[EXERCISE AIM]
Restate each record exactly as it was written.
===== SUPPLIED MATERIAL =====
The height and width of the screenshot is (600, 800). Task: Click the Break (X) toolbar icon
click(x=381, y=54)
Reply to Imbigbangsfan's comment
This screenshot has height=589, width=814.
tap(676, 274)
=====
[EXPECTED ANSWER]
The height and width of the screenshot is (600, 800). Task: Click the Break (X) toolbar icon
click(x=381, y=54)
Reply to Imbigbangsfan's comment
This screenshot has height=589, width=814.
tap(676, 274)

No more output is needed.